It is a pleasure to follow Dr Murrison.

As a nurse who has worked in the NHS for more than 40 years, I know too well the effects of the winter crisis. Yes, winter is the time when the NHS faces pressures, but the Government have claimed that they were better prepared for this winter crisis, with their national medical director explaining that they had been preparing since last winter. How can that be true when the Government announced that they would postpone non-urgent operations? Not only does that put patients’ physical and mental health at risk, but it creates a backlog of operations, which NHS staff will still have to catch up on.

Unison spoke out about the handling of the NHS only in February last year. It also highlighted the Government’s promise in their manifesto to properly fund the NHS. In their 2017 manifesto, the Government pledged to give the NHS the resources it needs. In the autumn, they also pledged that the NHS would receive an additional £377 million to ease winter pressures, but they failed to disclose the fact that although they are providing funding, they are undercutting that by asking the NHS to make savings in some areas.

[Activities]:
(1) List every number that appears in the speech on NHS winter pressures, with the words it goes with.
(2) Answer these questions from the speech on NHS winter pressures:
(a) How long has the speaker worked in the NHS?
(b) What did the Government announce they would postpone?
(c) How much additional money did the Government pledge in the autumn to ease winter pressures?

(Pixel coordinate grounding data)
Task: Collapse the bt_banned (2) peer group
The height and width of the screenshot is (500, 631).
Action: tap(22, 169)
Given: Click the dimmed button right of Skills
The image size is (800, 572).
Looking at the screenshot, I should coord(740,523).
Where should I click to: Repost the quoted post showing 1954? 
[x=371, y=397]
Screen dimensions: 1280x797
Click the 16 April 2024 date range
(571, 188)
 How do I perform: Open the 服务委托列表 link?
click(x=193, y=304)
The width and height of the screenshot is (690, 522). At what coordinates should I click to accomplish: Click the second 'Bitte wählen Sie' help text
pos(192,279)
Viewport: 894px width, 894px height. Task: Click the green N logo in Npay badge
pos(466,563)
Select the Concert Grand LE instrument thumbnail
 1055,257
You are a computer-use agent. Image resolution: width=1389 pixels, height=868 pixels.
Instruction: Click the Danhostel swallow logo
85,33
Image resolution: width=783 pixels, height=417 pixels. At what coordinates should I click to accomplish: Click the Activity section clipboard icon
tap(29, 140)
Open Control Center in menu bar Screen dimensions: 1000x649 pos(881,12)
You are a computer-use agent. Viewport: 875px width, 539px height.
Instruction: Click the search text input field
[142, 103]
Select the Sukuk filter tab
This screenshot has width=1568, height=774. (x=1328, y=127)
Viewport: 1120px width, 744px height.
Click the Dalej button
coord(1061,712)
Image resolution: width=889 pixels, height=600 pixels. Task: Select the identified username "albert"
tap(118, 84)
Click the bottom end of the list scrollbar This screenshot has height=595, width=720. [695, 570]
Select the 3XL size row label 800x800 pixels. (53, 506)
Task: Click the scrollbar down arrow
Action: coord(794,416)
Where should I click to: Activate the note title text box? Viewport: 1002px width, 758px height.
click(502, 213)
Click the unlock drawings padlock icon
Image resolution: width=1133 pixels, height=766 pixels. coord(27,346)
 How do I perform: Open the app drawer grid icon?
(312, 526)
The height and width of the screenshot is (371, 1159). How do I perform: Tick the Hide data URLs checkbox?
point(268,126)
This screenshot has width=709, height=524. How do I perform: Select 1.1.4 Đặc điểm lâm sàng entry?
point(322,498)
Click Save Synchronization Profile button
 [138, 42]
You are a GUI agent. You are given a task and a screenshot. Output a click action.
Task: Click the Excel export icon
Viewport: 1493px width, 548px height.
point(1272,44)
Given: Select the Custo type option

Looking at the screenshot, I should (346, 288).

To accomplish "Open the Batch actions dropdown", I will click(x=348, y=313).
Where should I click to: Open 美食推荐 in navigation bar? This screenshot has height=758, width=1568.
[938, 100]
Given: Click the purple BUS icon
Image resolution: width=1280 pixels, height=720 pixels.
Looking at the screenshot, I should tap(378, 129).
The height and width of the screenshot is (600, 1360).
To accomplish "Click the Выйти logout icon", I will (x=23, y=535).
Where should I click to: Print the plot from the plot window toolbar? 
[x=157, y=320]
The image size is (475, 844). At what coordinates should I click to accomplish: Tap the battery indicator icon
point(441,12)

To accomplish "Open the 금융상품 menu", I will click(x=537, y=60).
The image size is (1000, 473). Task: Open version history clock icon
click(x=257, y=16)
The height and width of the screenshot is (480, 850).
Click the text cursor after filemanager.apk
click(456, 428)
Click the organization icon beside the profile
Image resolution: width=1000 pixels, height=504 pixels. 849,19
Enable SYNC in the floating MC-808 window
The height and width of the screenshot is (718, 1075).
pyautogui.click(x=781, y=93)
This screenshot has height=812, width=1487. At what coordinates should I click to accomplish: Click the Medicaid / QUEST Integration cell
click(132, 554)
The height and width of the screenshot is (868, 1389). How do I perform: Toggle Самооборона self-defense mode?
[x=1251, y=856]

[Expected outputs]:
(1)
- 40 (more than 40 years working in the NHS)
- 2017 (the Government's 2017 manifesto)
- £377 million (the additional funding pledged in the autumn to ease winter pressures)

(2)
(a) More than 40 years.
(b) Non-urgent operations.
(c) £377 million.